A satisfactory solution within the G.A.T.T. framework was essential if the search for regional integration was not to bring the risk of disintegrating the worldwide trading system so painfully built up since the war. The value of international trade in 1956 was 11 per cent, higher than in 1955, according to the report. The rate of increase in industrial production was slow. Future development of trade hinged on the further growth of economic activity in Western Europe. The report said 1956 was the first year in which the trade of
the world’s non-industrial areas yielded a large deficit, amounting to about 1,200 m dollars. The share of the non-industrial areas in total supplies of primary products to industrial countries had declined. Two important reasons for this were:
A big fall in raw material and fuel needs per unit of manufacturing output in industrial countries.

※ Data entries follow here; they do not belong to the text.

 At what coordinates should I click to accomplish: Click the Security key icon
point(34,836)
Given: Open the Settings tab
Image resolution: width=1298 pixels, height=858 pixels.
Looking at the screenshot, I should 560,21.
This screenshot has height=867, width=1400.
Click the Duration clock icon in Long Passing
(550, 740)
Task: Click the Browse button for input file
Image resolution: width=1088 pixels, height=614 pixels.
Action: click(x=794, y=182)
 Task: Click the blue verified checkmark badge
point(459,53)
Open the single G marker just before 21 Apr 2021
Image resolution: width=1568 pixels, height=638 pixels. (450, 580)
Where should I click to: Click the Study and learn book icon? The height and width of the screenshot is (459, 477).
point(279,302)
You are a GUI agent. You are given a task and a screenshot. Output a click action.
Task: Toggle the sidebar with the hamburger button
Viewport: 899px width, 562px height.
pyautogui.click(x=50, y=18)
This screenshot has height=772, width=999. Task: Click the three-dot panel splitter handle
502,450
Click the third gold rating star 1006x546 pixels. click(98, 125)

Increased production of domestic raw materials within the industrial areas themselves.
There was also the intensified use of manufactured raw materials like synthetic rubber and synthetic fibres, and the relative decline of the textile industries. Long-term prospects for net imports of primary products in Western Europe and North America were distinctly favourable for fuels and metals. The indications were that by 1973-75, the volume of these imports would at least be doubled. For textile fibres and natural rubber, a decline in combined net import volume was likely. For timber,, hides and natural fertilisers, it was estimated that the import volume would rise by a half in Western Europe, while remaining nil in North America. The long-term marketing prospects in Western Europe and North America of coffee, tea, cocoa, and tropical fruits were quite promising. For other foodstuffs, future market developments were uncertain, depending entirely on the rate of growth of agricultural production in industrial countries.
It was obvious, the report said, that a further rapid growth of agricultural production in the industrial areas would lead to a radical fall in world trade volume relative to world production volume, and to fundamental changes in the geographical distribution of output. as between industrial and non-industrial areas.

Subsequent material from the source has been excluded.